### YOUR INSTRUCTIONS
Reproduce the data exactly, leaving nothing out.
↓
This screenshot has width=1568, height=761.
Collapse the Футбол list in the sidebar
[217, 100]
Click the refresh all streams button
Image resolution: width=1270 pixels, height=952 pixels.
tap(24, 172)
↑
### WRITTEN SOLUTION
This screenshot has width=1568, height=761.
Collapse the Футбол list in the sidebar
[217, 100]
Click the refresh all streams button
Image resolution: width=1270 pixels, height=952 pixels.
tap(24, 172)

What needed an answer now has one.